CONSIGNE DONNÉE A.
Recopiez fidèlement le passage du texte qui commence aux mots "Miette retrouvée du" et s'arrête après "devoir de signer.".
*** TEXTE À LIRE ***
Miette retrouvée du 4 décembre 2014
Je suis pour
une semaine dans Le Chalet Mozin, la
maison que V et P m’ont aimablement prêté pour que je puisse venir
y travailler sur mes projets. J’y ai retrouvé le Livre d’Or que, dans leur ancien appartement, tous les visiteurs se faisaient le devoir de signer.
J’y étais venu plusieurs fois, seul ou en couple.
J’y avais à
21 ans laissé un message qui me paraît aujourd’hui d’une bêtise désolante.
*** LISTE FOURNIE ***
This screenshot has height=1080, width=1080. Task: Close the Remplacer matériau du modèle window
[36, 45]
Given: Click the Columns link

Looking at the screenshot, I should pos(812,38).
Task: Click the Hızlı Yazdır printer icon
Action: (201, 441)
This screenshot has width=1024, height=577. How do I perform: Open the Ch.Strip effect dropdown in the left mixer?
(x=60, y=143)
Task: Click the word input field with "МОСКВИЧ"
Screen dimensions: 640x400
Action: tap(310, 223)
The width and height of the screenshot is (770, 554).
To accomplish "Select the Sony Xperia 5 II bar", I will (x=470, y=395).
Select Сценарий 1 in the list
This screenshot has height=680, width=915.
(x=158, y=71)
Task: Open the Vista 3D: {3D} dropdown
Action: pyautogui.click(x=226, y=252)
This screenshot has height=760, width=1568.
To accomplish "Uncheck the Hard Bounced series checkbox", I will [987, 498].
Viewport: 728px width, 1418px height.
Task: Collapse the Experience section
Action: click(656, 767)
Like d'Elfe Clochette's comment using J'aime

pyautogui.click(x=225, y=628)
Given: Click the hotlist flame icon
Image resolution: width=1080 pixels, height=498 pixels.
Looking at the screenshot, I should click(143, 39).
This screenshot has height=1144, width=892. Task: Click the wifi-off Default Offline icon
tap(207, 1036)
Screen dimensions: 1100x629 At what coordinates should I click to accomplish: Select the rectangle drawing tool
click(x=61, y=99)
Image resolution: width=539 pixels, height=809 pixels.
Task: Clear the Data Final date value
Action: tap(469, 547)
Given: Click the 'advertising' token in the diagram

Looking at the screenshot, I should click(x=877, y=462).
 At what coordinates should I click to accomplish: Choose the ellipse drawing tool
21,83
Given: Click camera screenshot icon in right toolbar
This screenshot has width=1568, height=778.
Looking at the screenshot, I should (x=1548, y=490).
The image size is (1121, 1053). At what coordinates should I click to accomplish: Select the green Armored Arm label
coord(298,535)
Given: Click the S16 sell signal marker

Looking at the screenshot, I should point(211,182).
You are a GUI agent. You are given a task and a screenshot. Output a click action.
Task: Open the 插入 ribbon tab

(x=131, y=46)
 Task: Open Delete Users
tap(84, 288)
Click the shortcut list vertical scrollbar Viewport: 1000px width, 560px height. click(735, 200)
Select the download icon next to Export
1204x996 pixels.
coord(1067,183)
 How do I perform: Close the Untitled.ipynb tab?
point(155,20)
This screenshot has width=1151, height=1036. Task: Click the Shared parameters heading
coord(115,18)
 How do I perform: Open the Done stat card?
***
CONSIGNE DONNÉE B.
Dans la liste, reprenez seulement les lignes qui vont de celle contenant "Task: Open Delete Users" jusqu'à la fin de la liste, en remplaçant "Shared parameters" par "Project parameters" sans rien modifier d'autre.

RÉPONSE RÉDIGÉE A.
Miette retrouvée du 4 décembre 2014
Je suis pour
une semaine dans Le Chalet Mozin, la
maison que V et P m’ont aimablement prêté pour que je puisse venir
y travailler sur mes projets. J’y ai retrouvé le Livre d’Or que, dans leur ancien appartement, tous les visiteurs se faisaient le devoir de signer.

RÉPONSE RÉDIGÉE B.
 Task: Open Delete Users
tap(84, 288)
Click the shortcut list vertical scrollbar Viewport: 1000px width, 560px height. click(735, 200)
Select the download icon next to Export
1204x996 pixels.
coord(1067,183)
 How do I perform: Close the Untitled.ipynb tab?
point(155,20)
This screenshot has width=1151, height=1036. Task: Click the Project parameters heading
coord(115,18)
 How do I perform: Open the Done stat card?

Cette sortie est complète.